◆ **Exercise prompt**
Once the line containing "Chouchou Aldo - Velours bio noir (479, 927)" is found in the entries below, restate it and each following line word for word, stopping after the line containing "JPY ¥ (173, 2448)".

Dataset entries
----
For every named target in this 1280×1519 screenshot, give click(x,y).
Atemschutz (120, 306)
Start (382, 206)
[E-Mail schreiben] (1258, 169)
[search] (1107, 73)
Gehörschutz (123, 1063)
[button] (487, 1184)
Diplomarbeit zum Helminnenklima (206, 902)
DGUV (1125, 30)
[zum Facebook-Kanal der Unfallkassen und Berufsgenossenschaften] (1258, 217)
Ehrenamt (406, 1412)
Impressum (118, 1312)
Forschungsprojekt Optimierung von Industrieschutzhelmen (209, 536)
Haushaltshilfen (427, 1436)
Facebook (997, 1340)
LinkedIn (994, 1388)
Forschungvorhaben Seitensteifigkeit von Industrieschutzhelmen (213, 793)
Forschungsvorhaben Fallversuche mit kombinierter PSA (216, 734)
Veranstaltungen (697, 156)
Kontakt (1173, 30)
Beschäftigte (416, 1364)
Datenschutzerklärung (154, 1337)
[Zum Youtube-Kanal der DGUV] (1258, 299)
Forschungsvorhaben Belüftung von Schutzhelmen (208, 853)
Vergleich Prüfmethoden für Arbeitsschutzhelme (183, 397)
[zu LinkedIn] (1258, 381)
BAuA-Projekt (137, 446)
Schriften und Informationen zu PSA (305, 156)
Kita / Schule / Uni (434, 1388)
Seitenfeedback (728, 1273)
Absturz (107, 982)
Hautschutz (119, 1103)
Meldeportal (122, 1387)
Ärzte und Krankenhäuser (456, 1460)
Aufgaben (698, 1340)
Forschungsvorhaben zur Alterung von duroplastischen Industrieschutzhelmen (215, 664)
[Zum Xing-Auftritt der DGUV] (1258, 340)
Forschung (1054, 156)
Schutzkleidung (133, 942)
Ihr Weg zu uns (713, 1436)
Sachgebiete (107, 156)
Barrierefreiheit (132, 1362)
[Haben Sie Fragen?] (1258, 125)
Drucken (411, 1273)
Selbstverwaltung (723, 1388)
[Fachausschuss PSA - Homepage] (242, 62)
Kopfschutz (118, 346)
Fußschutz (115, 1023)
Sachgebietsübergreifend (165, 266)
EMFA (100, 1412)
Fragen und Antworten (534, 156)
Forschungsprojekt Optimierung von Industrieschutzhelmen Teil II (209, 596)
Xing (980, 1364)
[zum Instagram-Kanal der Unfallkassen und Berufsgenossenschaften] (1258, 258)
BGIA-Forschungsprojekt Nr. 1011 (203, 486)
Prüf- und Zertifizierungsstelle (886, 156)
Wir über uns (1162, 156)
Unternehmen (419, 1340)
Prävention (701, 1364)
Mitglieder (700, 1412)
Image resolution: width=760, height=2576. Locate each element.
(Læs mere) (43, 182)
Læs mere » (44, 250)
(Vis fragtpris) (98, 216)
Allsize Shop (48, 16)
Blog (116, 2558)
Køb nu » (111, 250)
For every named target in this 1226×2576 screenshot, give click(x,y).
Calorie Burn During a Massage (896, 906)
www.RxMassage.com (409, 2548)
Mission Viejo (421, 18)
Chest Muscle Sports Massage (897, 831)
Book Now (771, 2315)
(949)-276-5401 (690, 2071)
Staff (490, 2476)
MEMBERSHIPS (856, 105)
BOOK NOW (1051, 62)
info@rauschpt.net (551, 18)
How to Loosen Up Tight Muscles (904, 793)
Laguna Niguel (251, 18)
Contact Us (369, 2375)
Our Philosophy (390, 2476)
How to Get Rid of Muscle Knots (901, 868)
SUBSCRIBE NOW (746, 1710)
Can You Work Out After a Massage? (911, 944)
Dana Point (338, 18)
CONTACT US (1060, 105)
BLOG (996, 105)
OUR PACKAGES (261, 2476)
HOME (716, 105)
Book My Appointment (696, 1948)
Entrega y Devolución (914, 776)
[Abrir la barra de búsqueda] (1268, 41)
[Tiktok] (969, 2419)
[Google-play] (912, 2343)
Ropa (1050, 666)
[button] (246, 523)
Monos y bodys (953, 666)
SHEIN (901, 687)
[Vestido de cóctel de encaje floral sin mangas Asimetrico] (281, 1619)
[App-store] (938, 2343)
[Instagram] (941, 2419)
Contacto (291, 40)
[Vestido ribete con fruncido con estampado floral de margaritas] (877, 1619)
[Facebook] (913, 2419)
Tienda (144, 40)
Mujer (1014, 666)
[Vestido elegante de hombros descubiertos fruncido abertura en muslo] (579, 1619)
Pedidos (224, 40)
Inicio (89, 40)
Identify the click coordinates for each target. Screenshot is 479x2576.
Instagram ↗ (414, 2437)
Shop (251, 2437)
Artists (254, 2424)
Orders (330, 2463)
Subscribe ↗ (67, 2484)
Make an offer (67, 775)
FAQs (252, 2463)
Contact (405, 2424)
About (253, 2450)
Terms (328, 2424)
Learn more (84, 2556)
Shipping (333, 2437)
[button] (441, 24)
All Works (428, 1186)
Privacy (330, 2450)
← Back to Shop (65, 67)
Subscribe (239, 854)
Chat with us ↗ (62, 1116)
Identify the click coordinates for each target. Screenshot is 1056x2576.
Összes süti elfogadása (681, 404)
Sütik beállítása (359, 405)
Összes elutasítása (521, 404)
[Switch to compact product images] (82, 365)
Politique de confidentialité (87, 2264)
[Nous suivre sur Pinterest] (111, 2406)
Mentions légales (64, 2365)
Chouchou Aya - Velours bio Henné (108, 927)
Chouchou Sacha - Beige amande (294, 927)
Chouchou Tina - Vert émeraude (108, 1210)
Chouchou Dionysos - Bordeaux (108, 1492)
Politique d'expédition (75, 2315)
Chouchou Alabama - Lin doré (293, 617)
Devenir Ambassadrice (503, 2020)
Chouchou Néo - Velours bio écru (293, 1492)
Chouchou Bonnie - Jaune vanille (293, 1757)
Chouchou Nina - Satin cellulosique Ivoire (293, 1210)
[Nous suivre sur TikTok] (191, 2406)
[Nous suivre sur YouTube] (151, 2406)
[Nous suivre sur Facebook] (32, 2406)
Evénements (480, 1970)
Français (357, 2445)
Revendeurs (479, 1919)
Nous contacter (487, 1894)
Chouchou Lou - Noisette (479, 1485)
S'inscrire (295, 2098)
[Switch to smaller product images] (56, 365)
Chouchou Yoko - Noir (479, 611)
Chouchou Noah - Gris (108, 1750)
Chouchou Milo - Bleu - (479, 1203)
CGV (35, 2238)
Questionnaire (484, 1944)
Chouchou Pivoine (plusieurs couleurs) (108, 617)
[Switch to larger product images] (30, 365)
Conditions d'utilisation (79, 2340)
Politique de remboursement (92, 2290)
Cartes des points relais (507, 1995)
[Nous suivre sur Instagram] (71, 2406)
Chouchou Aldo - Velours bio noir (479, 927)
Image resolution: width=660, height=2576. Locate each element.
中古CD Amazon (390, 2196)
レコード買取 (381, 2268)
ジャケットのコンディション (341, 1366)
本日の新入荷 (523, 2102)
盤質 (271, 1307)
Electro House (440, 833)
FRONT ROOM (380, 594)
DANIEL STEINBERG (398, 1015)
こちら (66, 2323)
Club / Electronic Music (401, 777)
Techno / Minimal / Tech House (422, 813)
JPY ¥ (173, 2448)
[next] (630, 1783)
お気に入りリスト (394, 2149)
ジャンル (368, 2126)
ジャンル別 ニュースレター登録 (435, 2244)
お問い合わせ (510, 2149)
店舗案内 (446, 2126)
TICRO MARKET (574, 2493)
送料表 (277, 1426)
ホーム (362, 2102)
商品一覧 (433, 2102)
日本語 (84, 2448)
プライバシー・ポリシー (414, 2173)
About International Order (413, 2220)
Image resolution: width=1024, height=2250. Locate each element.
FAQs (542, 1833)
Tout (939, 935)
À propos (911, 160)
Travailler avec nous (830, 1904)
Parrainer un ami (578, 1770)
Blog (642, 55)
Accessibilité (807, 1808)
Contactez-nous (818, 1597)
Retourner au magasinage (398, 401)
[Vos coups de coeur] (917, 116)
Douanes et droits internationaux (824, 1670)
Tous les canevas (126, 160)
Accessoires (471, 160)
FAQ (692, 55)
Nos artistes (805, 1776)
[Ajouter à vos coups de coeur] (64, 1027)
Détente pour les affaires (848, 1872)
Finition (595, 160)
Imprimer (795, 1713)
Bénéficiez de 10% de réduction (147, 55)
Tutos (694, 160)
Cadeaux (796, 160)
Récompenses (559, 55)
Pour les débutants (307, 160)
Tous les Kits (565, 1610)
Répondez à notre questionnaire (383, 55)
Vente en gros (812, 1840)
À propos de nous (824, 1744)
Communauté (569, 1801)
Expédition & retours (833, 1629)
----
◆ **Task answer**
Chouchou Aldo - Velours bio noir (479, 927)
Image resolution: width=660, height=2576. Locate each element.
中古CD Amazon (390, 2196)
レコード買取 (381, 2268)
ジャケットのコンディション (341, 1366)
本日の新入荷 (523, 2102)
盤質 (271, 1307)
Electro House (440, 833)
FRONT ROOM (380, 594)
DANIEL STEINBERG (398, 1015)
こちら (66, 2323)
Club / Electronic Music (401, 777)
Techno / Minimal / Tech House (422, 813)
JPY ¥ (173, 2448)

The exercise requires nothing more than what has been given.